# Records supplied:

***

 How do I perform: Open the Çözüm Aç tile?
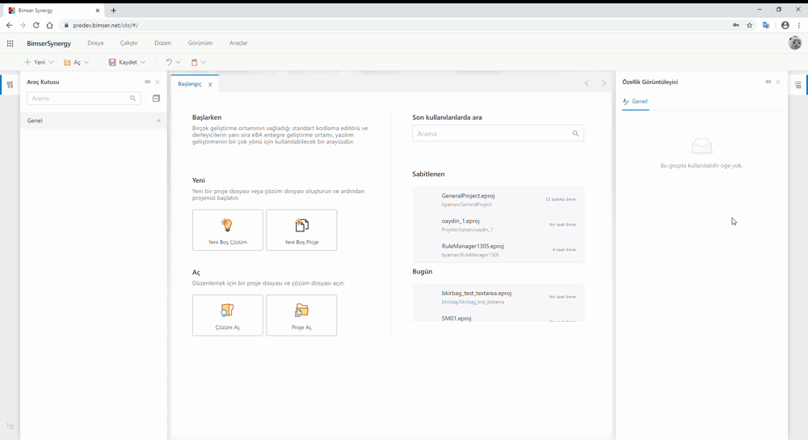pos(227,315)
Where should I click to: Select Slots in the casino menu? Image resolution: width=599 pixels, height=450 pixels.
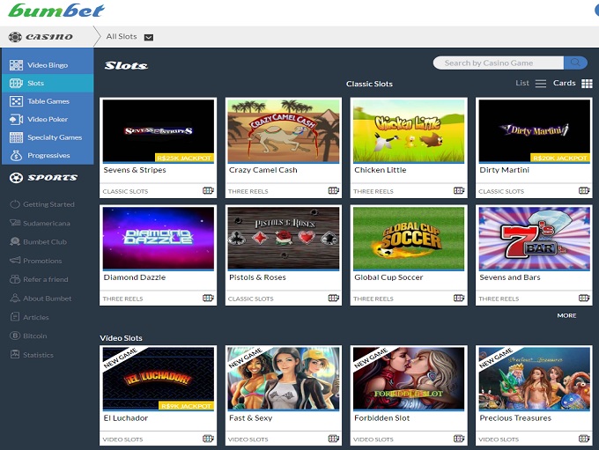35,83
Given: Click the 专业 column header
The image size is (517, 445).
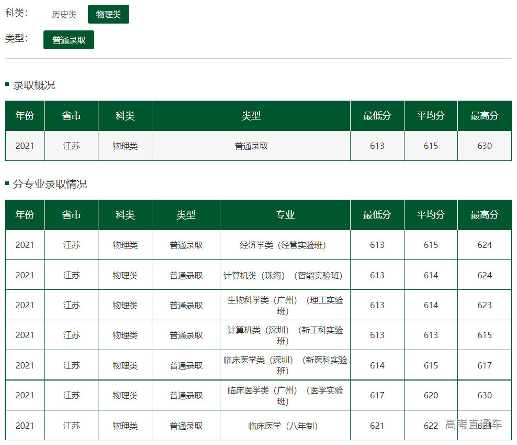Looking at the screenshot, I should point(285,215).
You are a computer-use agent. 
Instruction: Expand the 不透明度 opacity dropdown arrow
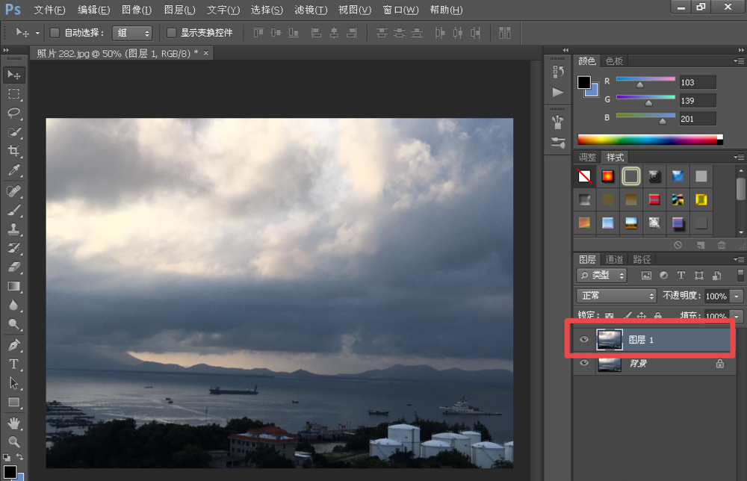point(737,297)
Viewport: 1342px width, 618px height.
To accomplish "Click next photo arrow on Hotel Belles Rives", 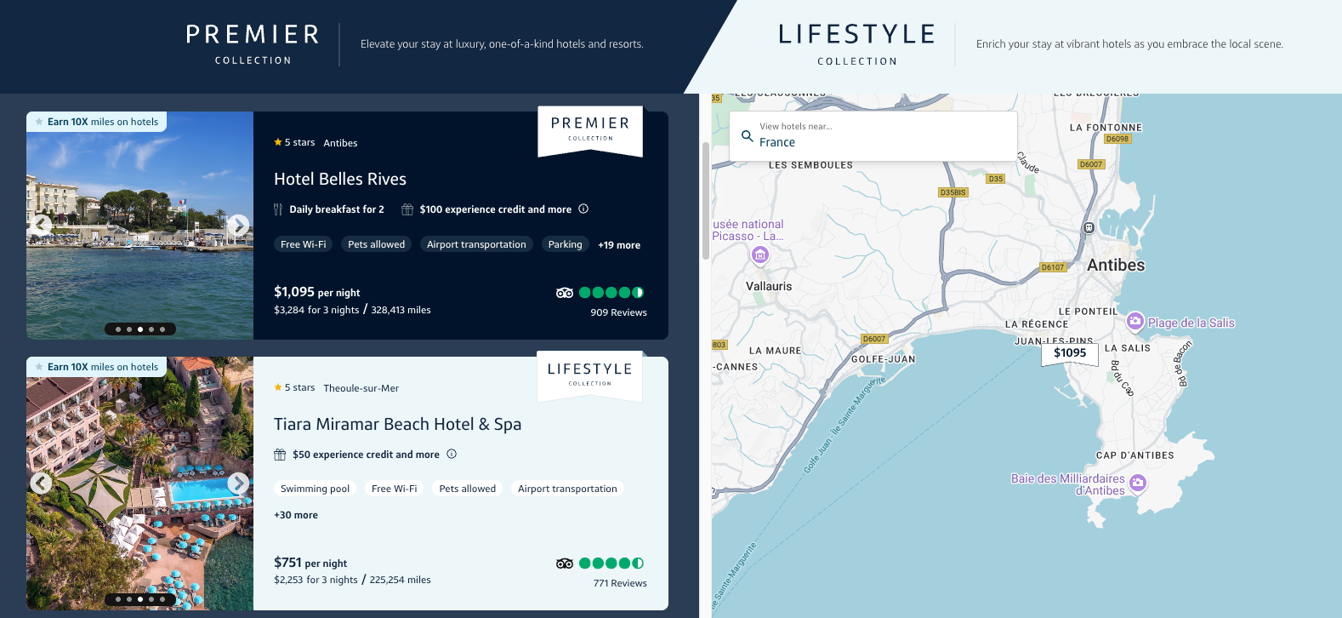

***

The expected output is an exact retyping of the lines from the line with "Viewport: 1342px width, 618px height." through the last line of the data, with both ends kept and the pictures dropped.

# Response to the exercise:
Viewport: 1342px width, 618px height.
To accomplish "Click next photo arrow on Hotel Belles Rives", 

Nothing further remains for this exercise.